Selon des informations obtenues par le syndicat auprès de sa compagnie d'assurance, 43 % des enseignants représentés par la FAE qui étaient en arrêt de travail depuis plus de deux ans lors de la dernière année scolaire vivaient des troubles psychologiques. Tout en précisant que les raisons individuelles qui ont mené à ces arrêts de travail ne lui ont pas été communiquées, le syndicat explique cette situation en partie par une organisation du travail « pathogène » qui crée de la détresse et de la fatigue chronique chez plusieurs profs, notamment quand vient le temps d'être évalués sur des cibles de réussite pour les élèves qui ne tiennent pas compte des indicateurs socioéconomiques dans lesquels l'école se situe.

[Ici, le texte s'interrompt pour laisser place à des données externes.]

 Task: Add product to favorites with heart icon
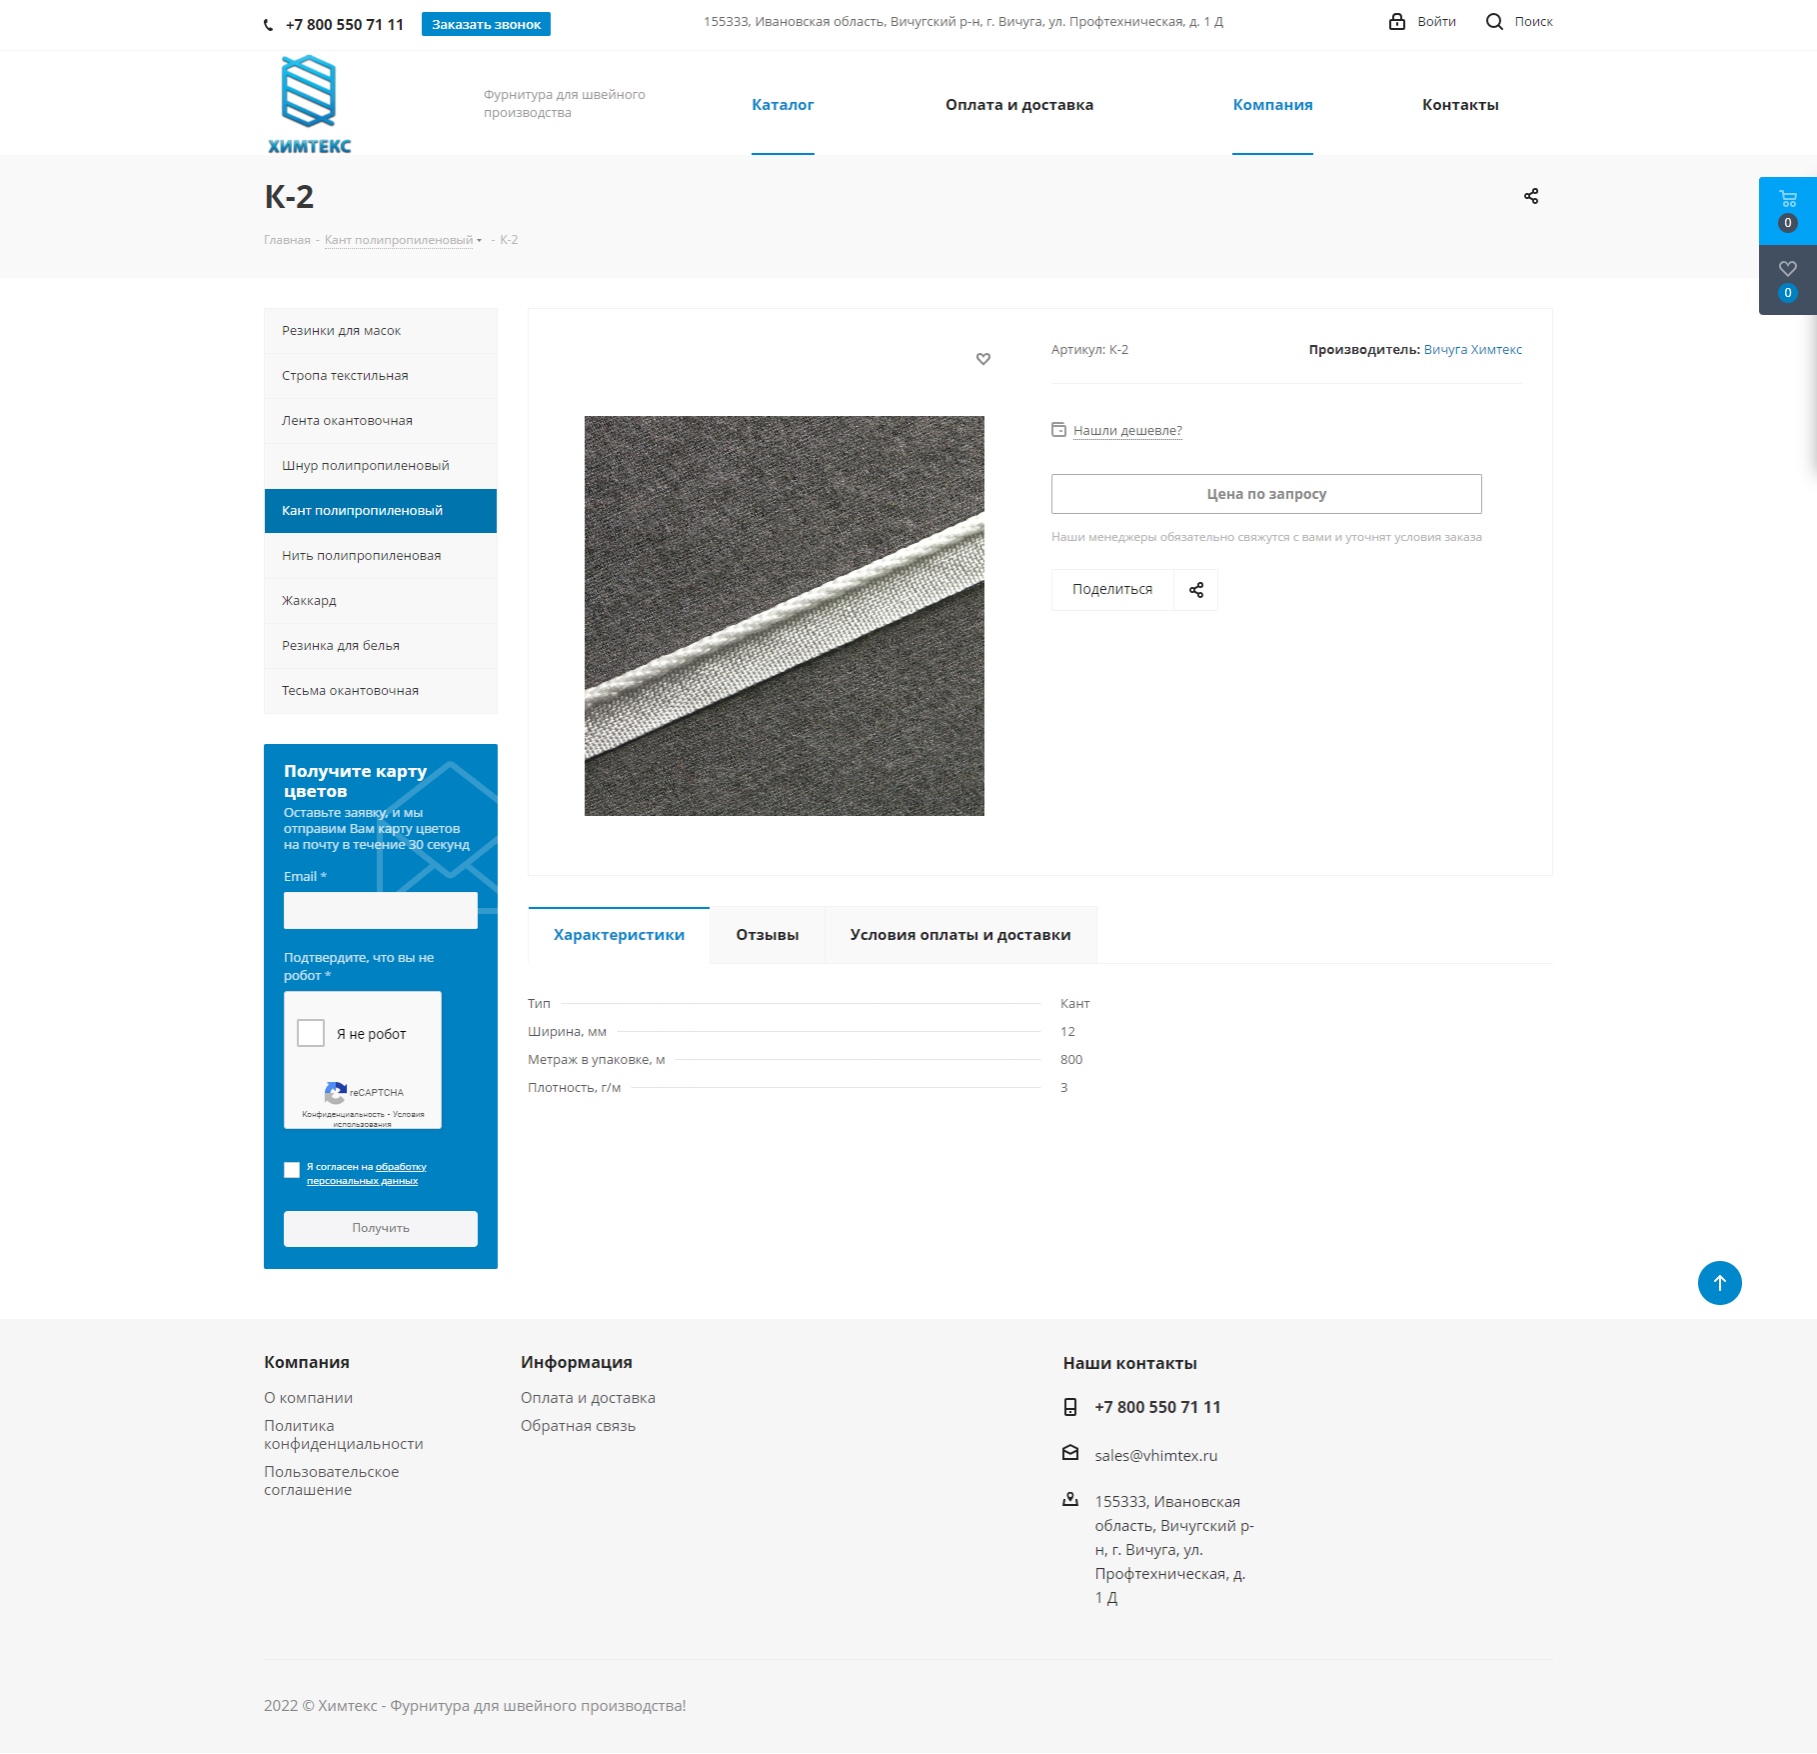983,359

« Les conditions dans lesquelles on fait travailler les enseignants en conduisent plusieurs à de la détresse et ça coûte cher. Ça coûte cher aux profs qui subissent ces invalidités et ça coûte cher au système », estime le président de la FAE, Sylvain Mallette, qui affirme que les arrêts de travail pour des raisons de santé mentale semblent être en croissance, ou à tout le moins ne pas diminuer.

Déjà en 2010, rappelle-t-il, une étude de l'École nationale d'administration publique (ENAP) effectuée auprès de 2400 enseignants de la FAE avait établi que 47 % d'entre eux vivaient de l'anxiété, alors que 60 % rapportaient avoir des symptômes d'épuisement professionnel de façon mensuelle et que près du quart voulaient quitter la profession après moins de cinq ans sur le marché du travail.

Des cibles problématiques

Réunis aujourd'hui au Palais des congrès de Montréal, les enseignants de la FAE souhaitent interpeller la classe politique et le ministre de l'Éducation, Sébastien Proulx, sur la pression qu'ils vivent quotidiennement dans leur milieu de travail.

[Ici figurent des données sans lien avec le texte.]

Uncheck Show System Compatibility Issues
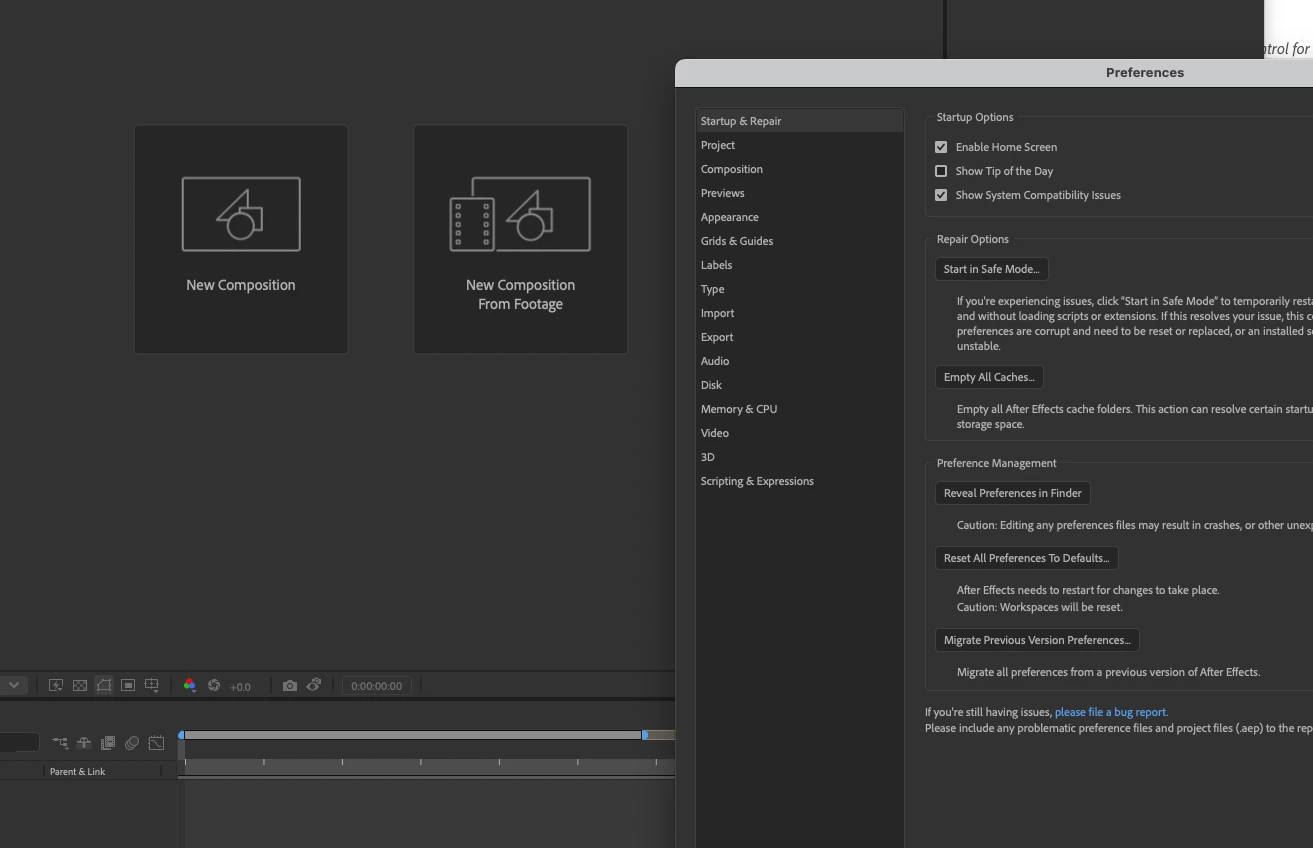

• 34 000: Nombre d'enseignants représentés par la FAE au Québec

« On a appliqué en éducation, comme dans d'autres secteurs, une logique de gestion où on souhaite que tout se calcule pour pouvoir rendre des comptes. On a fixé des cibles à atteindre [...] et on a mis une pression excessive sur les épaules des profs, tout en les privant en même temps des ressources ou des moyens [pour les atteindre] », affirme M. Mallette.

Le président de la FAE donne en exemple des écoles où les directions d'établissement se font donner par les commissions scolaires des cibles de réussite de 95 % dans les cours de français. Si certains enseignants n'atteignent pas cette cible, et ce, même si l'école est située dans un milieu défavorisé ou multiethnique, « on va les rencontrer, chercher à comprendre et remettre en question leurs approches pédagogiques et leur façon d'évaluer ».

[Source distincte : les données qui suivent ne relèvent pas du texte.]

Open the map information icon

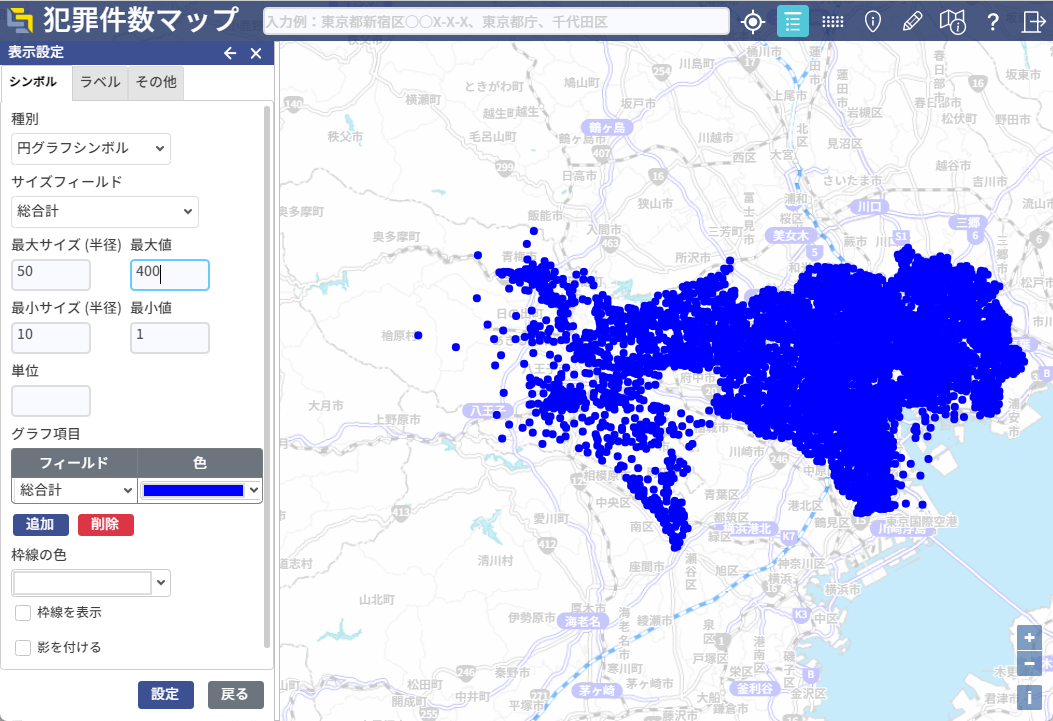953,22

« Ça affecte l'image que le prof a de lui-même, parce qu'on envoie le message que s'il n'est pas capable d'atteindre la cible, c'est qu'il n'est pas bon. [...] Même si la direction de l'école va reconnaître qu'elle manque de moyens [pour soutenir ses enseignants], elle va maintenir la pression puisqu'elle doit répondre elle aussi aux cibles qu'on lui fixe », explique M. Mallette.

Une gestion axée sur les résultats

Pour Simon Viviers, professeur adjoint au département des fondements et pratiques en éducation de l'Université Laval, la gestion des écoles axée sur les résultats « accentue certains problèmes », notamment en mettant davantage de pression sur les enseignants qui ressentent une reddition de comptes.

« Les enseignants n'ont pas l'impression d'avoir les ressources qu'il faut pour arriver [à atteindre les cibles] et ils se sentent contraints, d'une certaine manière, à une mission impossible. »

Le chercheur sera présent au rassemblement de la FAE, à Montréal, pour rencontrer les enseignants et leur présenter les résultats d'une recherche qu'il a menée à ce sujet.

Le président de la FAE, Sylvain Mallette, ne négocie pas actuellement le renouvellement d'une convention collective, mais souhaite plutôt faire de l'enjeu de la santé mentale des enseignants un débat politique en cette année électorale. Il souhaite notamment que les écoles « sortent de la logique comptable » des cibles de réussite des élèves, qui mettent une pression sur les profs.